[WHAT IS REQUIRED]: Copy out every one of the items below word for word.

[Stored data entries]:
+++

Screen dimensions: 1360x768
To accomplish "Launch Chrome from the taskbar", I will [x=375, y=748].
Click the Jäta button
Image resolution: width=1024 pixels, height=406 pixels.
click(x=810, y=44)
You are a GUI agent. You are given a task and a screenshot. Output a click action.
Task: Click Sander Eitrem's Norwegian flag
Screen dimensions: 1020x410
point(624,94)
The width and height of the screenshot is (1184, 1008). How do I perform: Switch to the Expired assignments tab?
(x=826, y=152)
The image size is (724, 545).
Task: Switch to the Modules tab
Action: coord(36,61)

+++

[PROBLEM SOLUTION]:
Screen dimensions: 1360x768
To accomplish "Launch Chrome from the taskbar", I will [x=375, y=748].
Click the Jäta button
Image resolution: width=1024 pixels, height=406 pixels.
click(x=810, y=44)
You are a GUI agent. You are given a task and a screenshot. Output a click action.
Task: Click Sander Eitrem's Norwegian flag
Screen dimensions: 1020x410
point(624,94)
The width and height of the screenshot is (1184, 1008). How do I perform: Switch to the Expired assignments tab?
(x=826, y=152)
The image size is (724, 545).
Task: Switch to the Modules tab
Action: coord(36,61)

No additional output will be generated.